And of course most of my weekends have been filled with other activities, save for the last 8 months of the pandemic

That being said, I can't remember the last time I went on a proper hike.

I'd gotten it in my head, though, to spend a pandemic weekend with a friend off the beaten path in search of abandoned tunnels along what some people call the "Road to Nowhere." I'd calculated it at around 5 miles roundtrip and 750 elevation change. 

That would've been absolutely doable for the 2010 version of me. The 2020 version of me? Not so much. 

Spoiler alert: I survived the hike. I even completed the whole thing. But not without crying. 

Still, in the end, despite my tears and blisters and bloody socks and embarrassment, it was worth it. 

The drive to the trailhead follows the same route as to the Bridge to Nowhere trailhead—following State Route 39 a.k.a. San Gabriel Canyon Road north and turning onto East Fork Road, so named for the eastern fork of the San Gabriel River.

But instead of continuing down East Fork, past retaining walls and drainage channels...

...we turned off to tackle the hairpin curves along Shoemaker Canyon Road, named after miner Alonzo Shoemaker, who prospected the canyon during the mid-1800s. 

The sign at the juncture warns that Shoemaker Canyon Road is "Not a Through Street"—and true to its word, we hit a locked gate where the pavement ended and parked our cars in the dirt turnout. 

This area of the San Gabriel Mountains is part of what was designated in 1984 as wilderness area to preserve bighorn sheep—the Sheep Mountain Wilderness area. 

But before conservationists got ahold of it, the Los Angeles County road division set its sights on it for an entirely different purpose. 

They were going to blast through the middle of nowhere to create an evacuation route that connected LA with Largo Vista in the Antelope Valley

It was during the height of the U.S. Cold War effort to prepare in case of a nuclear bomb attack—which might explain why Shoemaker Canyon Road is sometimes called "Armageddon Highway." 

Work on the civil defense project, which was supposed to extend for 25 miles, started in 1956. But by the time construction officially stopped in 1969, only about 4 miles of it had been finished.

Creating all those road cuts through solid rock proved to be too expensive after county budget cuts—and because much of the work on this dangerous terrain was being done by unskilled inmates from the county sheriff's Detention Camp 14, progress was slow-going. 

Over the course of its 16 years of construction, the Department of Corrections' involvement in Shoemaker Canyon Road earned it the nickname "Convict Road." 

In the end, what probably doomed the project was how the interest in civil defense programs (like fallout shelters and such) waned during the Nixon administration—though it would be another 20 years before the "official" end of the Cold War and the fall of the Berlin wall. 

There were two tunnels completed between 1956 and 1969...

...the first as early as 1961. 

Both tunnels are similar in construction...

...including interlocking steel beams and raw, blasted-through rock...

...although the first one is longer than the second. 

Taggers have made their mark on both abandoned tunnels, as taggers do.

REQUIREMENT ▸
Please retype the Shoemaker Canyon Road passage word for word, starting at "Still, in the" and ending at "the dirt turnout.".

GIVEN RECORDS ▸

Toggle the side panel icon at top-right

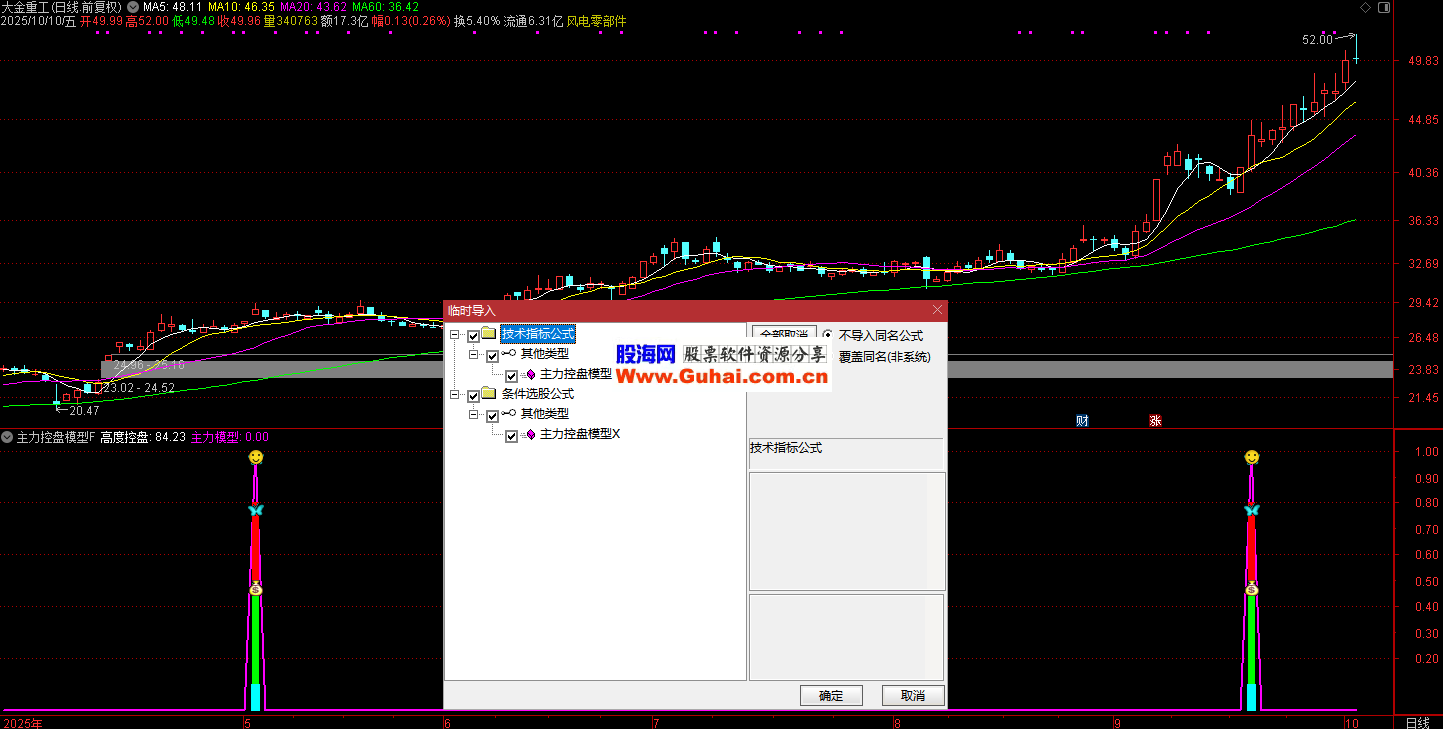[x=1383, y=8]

* * *

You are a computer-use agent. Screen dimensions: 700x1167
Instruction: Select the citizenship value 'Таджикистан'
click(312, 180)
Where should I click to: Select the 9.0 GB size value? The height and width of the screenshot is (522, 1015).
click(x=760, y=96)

==

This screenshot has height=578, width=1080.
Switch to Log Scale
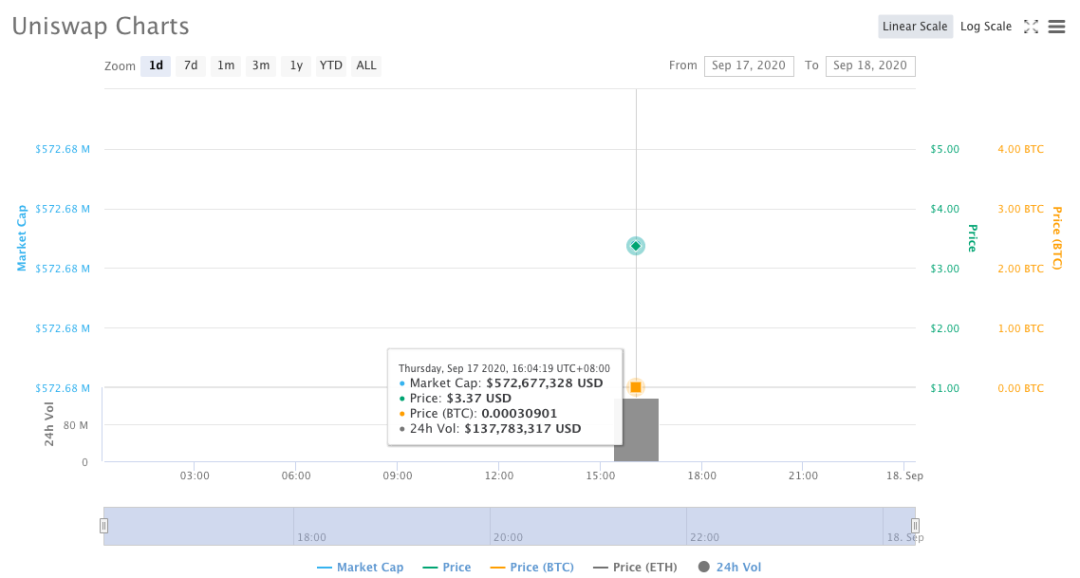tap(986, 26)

RESULT FOR THIS EXERCISE ▸
Still, in the end, despite my tears and blisters and bloody socks and embarrassment, it was worth it. 

The drive to the trailhead follows the same route as to the Bridge to Nowhere trailhead—following State Route 39 a.k.a. San Gabriel Canyon Road north and turning onto East Fork Road, so named for the eastern fork of the San Gabriel River.

But instead of continuing down East Fork, past retaining walls and drainage channels...

...we turned off to tackle the hairpin curves along Shoemaker Canyon Road, named after miner Alonzo Shoemaker, who prospected the canyon during the mid-1800s. 

The sign at the juncture warns that Shoemaker Canyon Road is "Not a Through Street"—and true to its word, we hit a locked gate where the pavement ended and parked our cars in the dirt turnout.